EXERCISE DETAILS: Repeat every one of the following lines word for word, leaving nothing out.

+++ AVAILABLE DATA +++

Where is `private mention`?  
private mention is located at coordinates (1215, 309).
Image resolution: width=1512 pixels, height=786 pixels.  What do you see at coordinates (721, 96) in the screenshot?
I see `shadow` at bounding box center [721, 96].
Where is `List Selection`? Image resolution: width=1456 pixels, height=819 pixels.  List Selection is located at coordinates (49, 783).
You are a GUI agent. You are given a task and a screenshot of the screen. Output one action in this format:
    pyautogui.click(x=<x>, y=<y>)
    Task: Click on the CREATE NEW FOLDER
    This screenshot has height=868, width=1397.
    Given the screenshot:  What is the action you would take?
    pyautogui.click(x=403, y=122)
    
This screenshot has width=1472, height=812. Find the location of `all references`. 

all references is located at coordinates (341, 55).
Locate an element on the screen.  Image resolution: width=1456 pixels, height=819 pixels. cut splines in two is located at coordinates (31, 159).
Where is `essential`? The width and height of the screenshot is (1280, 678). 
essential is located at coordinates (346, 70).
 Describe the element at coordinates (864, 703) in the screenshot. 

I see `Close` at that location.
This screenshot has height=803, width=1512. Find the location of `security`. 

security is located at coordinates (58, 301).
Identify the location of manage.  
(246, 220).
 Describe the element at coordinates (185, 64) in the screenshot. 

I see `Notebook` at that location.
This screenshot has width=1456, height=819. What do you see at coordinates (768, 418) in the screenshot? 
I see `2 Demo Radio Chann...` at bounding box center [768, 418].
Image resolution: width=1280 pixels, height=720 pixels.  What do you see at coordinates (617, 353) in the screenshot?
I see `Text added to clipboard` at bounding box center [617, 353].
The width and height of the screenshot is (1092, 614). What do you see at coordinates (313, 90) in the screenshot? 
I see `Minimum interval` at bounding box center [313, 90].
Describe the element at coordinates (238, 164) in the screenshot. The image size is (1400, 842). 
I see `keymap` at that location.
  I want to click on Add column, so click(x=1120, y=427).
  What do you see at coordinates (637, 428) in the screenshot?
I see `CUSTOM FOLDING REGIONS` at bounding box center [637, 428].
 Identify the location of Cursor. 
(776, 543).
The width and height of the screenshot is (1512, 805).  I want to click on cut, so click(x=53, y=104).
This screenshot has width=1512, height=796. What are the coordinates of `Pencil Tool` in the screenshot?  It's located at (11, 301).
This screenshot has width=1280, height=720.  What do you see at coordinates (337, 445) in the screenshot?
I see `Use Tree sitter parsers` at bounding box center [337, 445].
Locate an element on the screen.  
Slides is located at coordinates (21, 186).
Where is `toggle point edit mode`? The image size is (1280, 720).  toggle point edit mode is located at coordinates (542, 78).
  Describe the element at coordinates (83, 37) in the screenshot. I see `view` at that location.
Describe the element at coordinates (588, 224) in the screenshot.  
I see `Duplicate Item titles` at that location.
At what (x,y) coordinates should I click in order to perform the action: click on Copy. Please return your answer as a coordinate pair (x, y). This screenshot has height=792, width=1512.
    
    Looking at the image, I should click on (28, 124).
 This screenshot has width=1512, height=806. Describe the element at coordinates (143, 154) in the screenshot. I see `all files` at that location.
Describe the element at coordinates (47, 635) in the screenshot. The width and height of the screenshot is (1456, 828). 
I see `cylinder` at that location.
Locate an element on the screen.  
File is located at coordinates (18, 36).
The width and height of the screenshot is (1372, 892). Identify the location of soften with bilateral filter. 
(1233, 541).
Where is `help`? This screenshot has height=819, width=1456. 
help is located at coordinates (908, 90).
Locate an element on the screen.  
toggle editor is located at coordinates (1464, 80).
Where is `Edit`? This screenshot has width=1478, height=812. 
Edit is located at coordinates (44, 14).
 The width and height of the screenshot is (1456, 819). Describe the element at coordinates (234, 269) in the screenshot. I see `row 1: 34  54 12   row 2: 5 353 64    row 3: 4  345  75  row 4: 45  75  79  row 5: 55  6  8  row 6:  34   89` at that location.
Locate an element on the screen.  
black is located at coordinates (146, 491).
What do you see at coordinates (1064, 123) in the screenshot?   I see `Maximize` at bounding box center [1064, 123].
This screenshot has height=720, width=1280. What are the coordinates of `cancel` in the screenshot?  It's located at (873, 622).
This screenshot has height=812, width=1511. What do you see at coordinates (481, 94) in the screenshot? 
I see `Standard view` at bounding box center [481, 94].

+++

TASK ANSWER:
Where is `private mention`?  
private mention is located at coordinates (1215, 309).
Image resolution: width=1512 pixels, height=786 pixels.  What do you see at coordinates (721, 96) in the screenshot?
I see `shadow` at bounding box center [721, 96].
Where is `List Selection`? Image resolution: width=1456 pixels, height=819 pixels.  List Selection is located at coordinates (49, 783).
You are a GUI agent. You are given a task and a screenshot of the screen. Output one action in this format:
    pyautogui.click(x=<x>, y=<y>)
    Task: Click on the CREATE NEW FOLDER
    This screenshot has height=868, width=1397.
    Given the screenshot:  What is the action you would take?
    pyautogui.click(x=403, y=122)
    
This screenshot has width=1472, height=812. Find the location of `all references`. 

all references is located at coordinates (341, 55).
Locate an element on the screen.  Image resolution: width=1456 pixels, height=819 pixels. cut splines in two is located at coordinates (31, 159).
Where is `essential`? The width and height of the screenshot is (1280, 678). 
essential is located at coordinates (346, 70).
 Describe the element at coordinates (864, 703) in the screenshot. 

I see `Close` at that location.
This screenshot has height=803, width=1512. Find the location of `security`. 

security is located at coordinates (58, 301).
Identify the location of manage.  
(246, 220).
 Describe the element at coordinates (185, 64) in the screenshot. 

I see `Notebook` at that location.
This screenshot has width=1456, height=819. What do you see at coordinates (768, 418) in the screenshot? 
I see `2 Demo Radio Chann...` at bounding box center [768, 418].
Image resolution: width=1280 pixels, height=720 pixels.  What do you see at coordinates (617, 353) in the screenshot?
I see `Text added to clipboard` at bounding box center [617, 353].
The width and height of the screenshot is (1092, 614). What do you see at coordinates (313, 90) in the screenshot? 
I see `Minimum interval` at bounding box center [313, 90].
Describe the element at coordinates (238, 164) in the screenshot. The image size is (1400, 842). 
I see `keymap` at that location.
  I want to click on Add column, so click(x=1120, y=427).
  What do you see at coordinates (637, 428) in the screenshot?
I see `CUSTOM FOLDING REGIONS` at bounding box center [637, 428].
 Identify the location of Cursor. 
(776, 543).
The width and height of the screenshot is (1512, 805).  I want to click on cut, so click(x=53, y=104).
This screenshot has width=1512, height=796. What are the coordinates of `Pencil Tool` in the screenshot?  It's located at (11, 301).
This screenshot has width=1280, height=720.  What do you see at coordinates (337, 445) in the screenshot?
I see `Use Tree sitter parsers` at bounding box center [337, 445].
Locate an element on the screen.  
Slides is located at coordinates (21, 186).
Where is `toggle point edit mode`? The image size is (1280, 720).  toggle point edit mode is located at coordinates (542, 78).
  Describe the element at coordinates (83, 37) in the screenshot. I see `view` at that location.
Describe the element at coordinates (588, 224) in the screenshot.  
I see `Duplicate Item titles` at that location.
At what (x,y) coordinates should I click in order to perform the action: click on Copy. Please return your answer as a coordinate pair (x, y). This screenshot has height=792, width=1512.
    
    Looking at the image, I should click on (28, 124).
 This screenshot has width=1512, height=806. Describe the element at coordinates (143, 154) in the screenshot. I see `all files` at that location.
Describe the element at coordinates (47, 635) in the screenshot. The width and height of the screenshot is (1456, 828). 
I see `cylinder` at that location.
Locate an element on the screen.  
File is located at coordinates (18, 36).
The width and height of the screenshot is (1372, 892). Identify the location of soften with bilateral filter. 
(1233, 541).
Where is `help`? This screenshot has height=819, width=1456. 
help is located at coordinates (908, 90).
Locate an element on the screen.  
toggle editor is located at coordinates (1464, 80).
Where is `Edit`? This screenshot has width=1478, height=812. 
Edit is located at coordinates (44, 14).
 The width and height of the screenshot is (1456, 819). Describe the element at coordinates (234, 269) in the screenshot. I see `row 1: 34  54 12   row 2: 5 353 64    row 3: 4  345  75  row 4: 45  75  79  row 5: 55  6  8  row 6:  34   89` at that location.
Locate an element on the screen.  
black is located at coordinates (146, 491).
What do you see at coordinates (1064, 123) in the screenshot?   I see `Maximize` at bounding box center [1064, 123].
This screenshot has height=720, width=1280. What are the coordinates of `cancel` in the screenshot?  It's located at (873, 622).
This screenshot has height=812, width=1511. What do you see at coordinates (481, 94) in the screenshot? 
I see `Standard view` at bounding box center [481, 94].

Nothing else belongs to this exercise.